I'm trying to load 10 dependent directories, which contains a bunch of JSON files, the structure is shown below:
for fpathe1,dirs1,fs1 in os.walk('../input/charliehebdo/rumours/'):
for f in fs1:
with open(os.path.join(fpathe1,f)) as dir_loc:
data.append(json.loads(dir_loc.read()))
charliehebdo = pd.DataFrame(data)
charliehebdo['label'] = 'TRUE'
charliehebdo['event'] = 'charliehebdo'
for fpathe2,dirs2,fs2 in os.walk('../input/charliehebdo/non-rumours/'):
for f in fs2:
with open(os.path.join(fpathe2,f)) as dir_loc:
data.append(json.loads(dir_loc.read()))
nonRumourcharliehebdo = pd.DataFrame(data)

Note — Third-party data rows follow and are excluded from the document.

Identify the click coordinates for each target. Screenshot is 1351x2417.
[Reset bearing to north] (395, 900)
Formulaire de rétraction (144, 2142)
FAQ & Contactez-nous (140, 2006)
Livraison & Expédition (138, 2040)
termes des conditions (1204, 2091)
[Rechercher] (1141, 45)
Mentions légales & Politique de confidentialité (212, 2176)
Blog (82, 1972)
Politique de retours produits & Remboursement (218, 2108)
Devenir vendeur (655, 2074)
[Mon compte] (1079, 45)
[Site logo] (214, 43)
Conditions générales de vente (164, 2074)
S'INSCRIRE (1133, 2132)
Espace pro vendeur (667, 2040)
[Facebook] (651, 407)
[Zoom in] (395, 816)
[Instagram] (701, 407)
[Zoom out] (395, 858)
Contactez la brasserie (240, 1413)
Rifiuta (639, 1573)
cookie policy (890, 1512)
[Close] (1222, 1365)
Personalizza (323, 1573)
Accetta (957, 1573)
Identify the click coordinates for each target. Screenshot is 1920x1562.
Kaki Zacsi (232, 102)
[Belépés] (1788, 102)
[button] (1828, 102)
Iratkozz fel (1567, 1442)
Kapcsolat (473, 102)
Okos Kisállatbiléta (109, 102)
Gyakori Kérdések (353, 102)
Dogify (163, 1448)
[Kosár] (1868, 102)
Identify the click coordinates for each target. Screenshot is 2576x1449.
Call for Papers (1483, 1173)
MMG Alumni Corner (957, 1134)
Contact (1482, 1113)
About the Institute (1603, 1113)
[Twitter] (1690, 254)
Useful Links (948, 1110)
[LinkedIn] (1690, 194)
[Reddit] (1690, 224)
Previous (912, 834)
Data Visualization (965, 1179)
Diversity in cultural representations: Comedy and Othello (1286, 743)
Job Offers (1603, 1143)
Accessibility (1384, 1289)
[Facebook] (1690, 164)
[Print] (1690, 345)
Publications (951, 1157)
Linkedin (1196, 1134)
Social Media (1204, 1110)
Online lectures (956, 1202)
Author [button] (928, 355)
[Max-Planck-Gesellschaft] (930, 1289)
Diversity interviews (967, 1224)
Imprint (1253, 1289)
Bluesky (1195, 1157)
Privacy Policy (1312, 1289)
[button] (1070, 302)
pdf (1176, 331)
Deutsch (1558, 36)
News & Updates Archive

nonRumourcharliehebdo['label'] = 'FALSE'
nonRumourcharliehebdo['event'] = 'charliehebdo'
for fpathe3,dirs3,fs3 in os.walk('../input/ferguson/rumours/'):
for f in fs3:
with open(os.path.join(fpathe3,f)) as dir_loc:
data.append(json.loads(dir_loc.read()))
ferguson = pd.DataFrame(data)
ferguson['label'] = 'TRUE'
ferguson['event'] = 'ferguson'
for fpathe4,dirs4,fs4 in os.walk('../input/ferguson/non-rumours/'):
for f in fs3:
with open(os.path.join(fpathe3,f)) as dir_loc:
data.append(json.loads(dir_loc.read()))
nonRumourferguson = pd.DataFrame(data)
nonRumourferguson['label'] = 'FALSE'
nonRumourferguson['event'] = 'ferguson'
However, the sample code is extremely time-consuming(I ran on my laptop with Intel Core i7-4720HQ and it cost me 24hr+) so I'm wondering if there's any better solution?
well, it seems that my structure figure confuse or mislead you so here is the dataset.raw dataset
I intended to illustrate the dataset by figure but it turns out to be worse.